Left to right: Me, my teacher Miss Jamie, and my friend Reem

How is Observing Ramadan Different in the United States Than Back Home

Izdehar Shtayat from Jordan studying at the University of Findlay shares how observing Ramadan in the United States is different than observing the holiday back home.

The month of Ramadan, which was revealed by the Holy Qur’an, is a month better than a thousand months, which turns man to his Creator and a lot of worship, prayer and supplication which means to abstain from food and drink from sunrise to sunset.

Ramadan is the month of blessings and good things to me and to all Muslims, where the man becomes closer to God and ask the Lord for forgiveness to remove past and future sins and all those who witness this month shall be a pure fast to God and accept God’s fast becoming as generated without his mother’s sins.

Ramadan’s special ritual in Jordan is when Jordanian people frequently pray, especially the Al-Tarawih prayer, increase their supplications, set up tasty banquets and visit family and friends. Some reside banquets on the side of the road – (called Al- Rahman banquets) – in order to travelers who are still on the way and to who did not realize the Maghreb’s prayer and eat at their homes and also for the poor and needy.

Also in the month of Ramadan, people read the Holy Qur’an in and out, distribute money to the poor and the needy, orphans and widows. For the month of Ramadan, the joy of a special atmosphere where all people are reluctant to hurt each other, whether in words or deeds, and intent to work daily with prayer and Blessings and return home early to prepare food for breakfast, then They go to mosques for prayers and Al- Tarawih prayers in mosques and some i’tikaaf (that’s means who remains throughout the month of Ramadan day and night to do prayers, read the Holy Qur’an, and calls his/ her Lord to forgive him/ her from his/ her sins).

This is the first time I spend the month of Ramadan out of my country Jordan, where I am now in the United States of America specifically in Findlay city, the atmosphere here is similar to the atmosphere of Ramadan in Jordan because the people here are naturally peaceful and don’t annoy each other. Some of them do not eat in front of Muslims out of respect for them and for their blessed month.

But I miss hearing the prayers which is authorized for Muslims to pray and that the Maghreb’s prayer to start eating.
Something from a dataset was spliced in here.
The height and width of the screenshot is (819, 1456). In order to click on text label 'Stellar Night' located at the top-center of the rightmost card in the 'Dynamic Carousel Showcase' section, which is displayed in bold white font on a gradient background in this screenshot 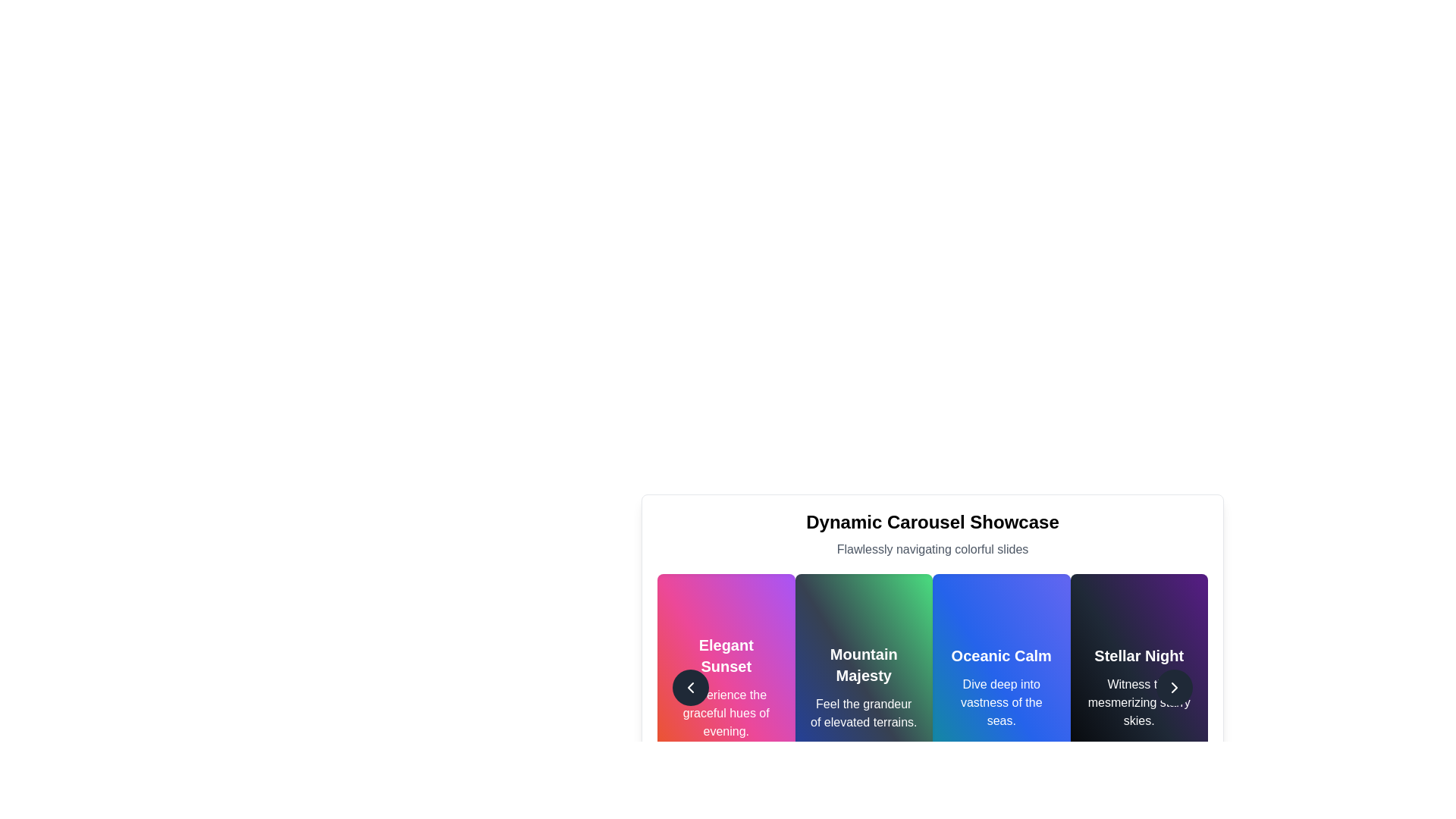, I will do `click(1139, 654)`.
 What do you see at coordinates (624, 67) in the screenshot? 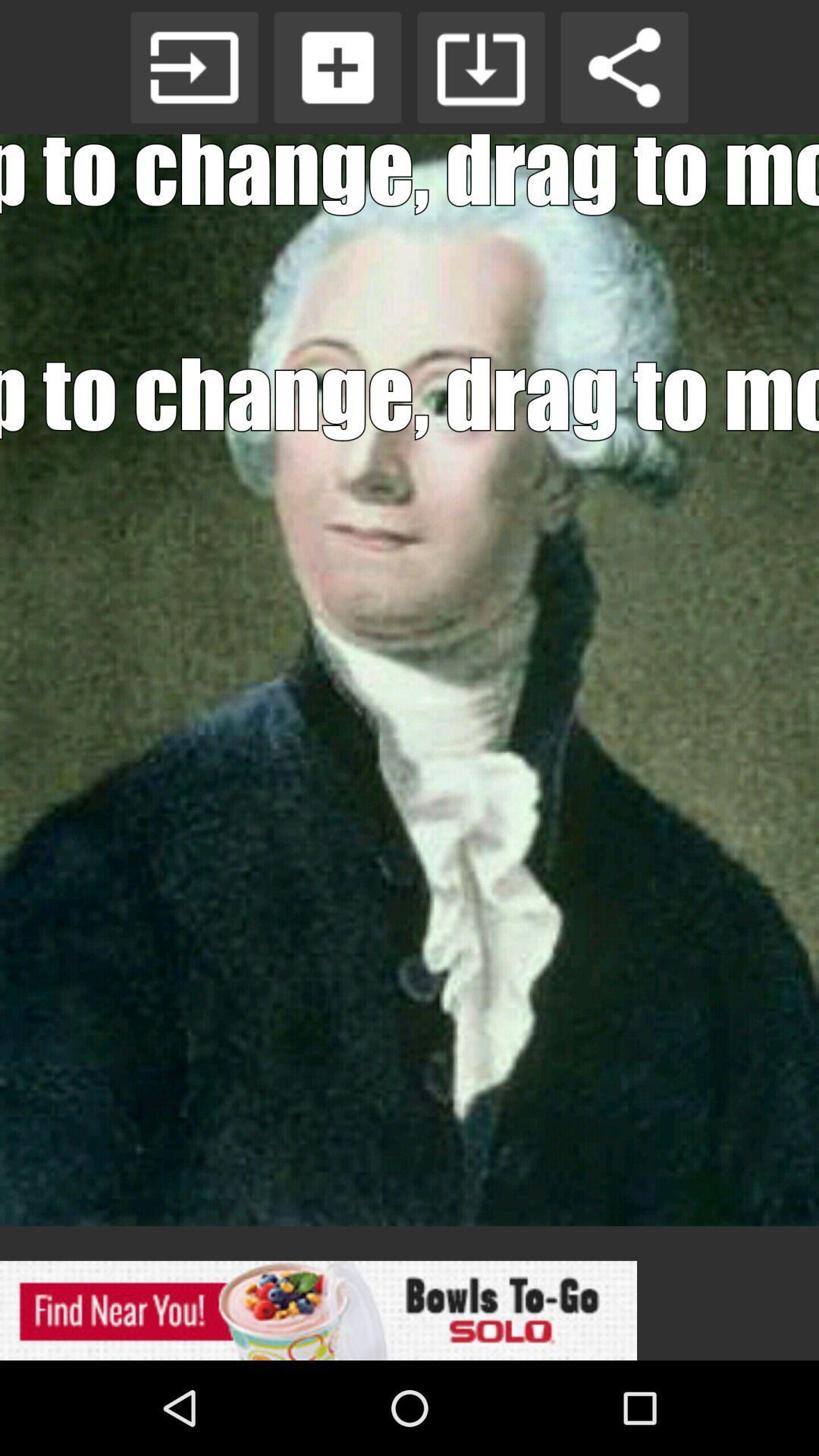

I have to know the time during the calendar to know the times of Maghreb’s prayer, Fajr prayer for eating and Al-Suhoor, abstaining from eating food when you hear the prayer of the second dawn. I have noticed that the fasting day here in America is longer than the fasting day in Jordan, approximately one hour. That means that the Jordanians fasted 15 hours a day while we fast for 16 hours in America.

Finally, I hope in this holy month that goodness prevails all over the world and love fills people’s hearts and I hope that God will forgive the sins of the foregoing and delayed and that all of us accept our fasting and that protects the Earth and all of who are on it. Amen.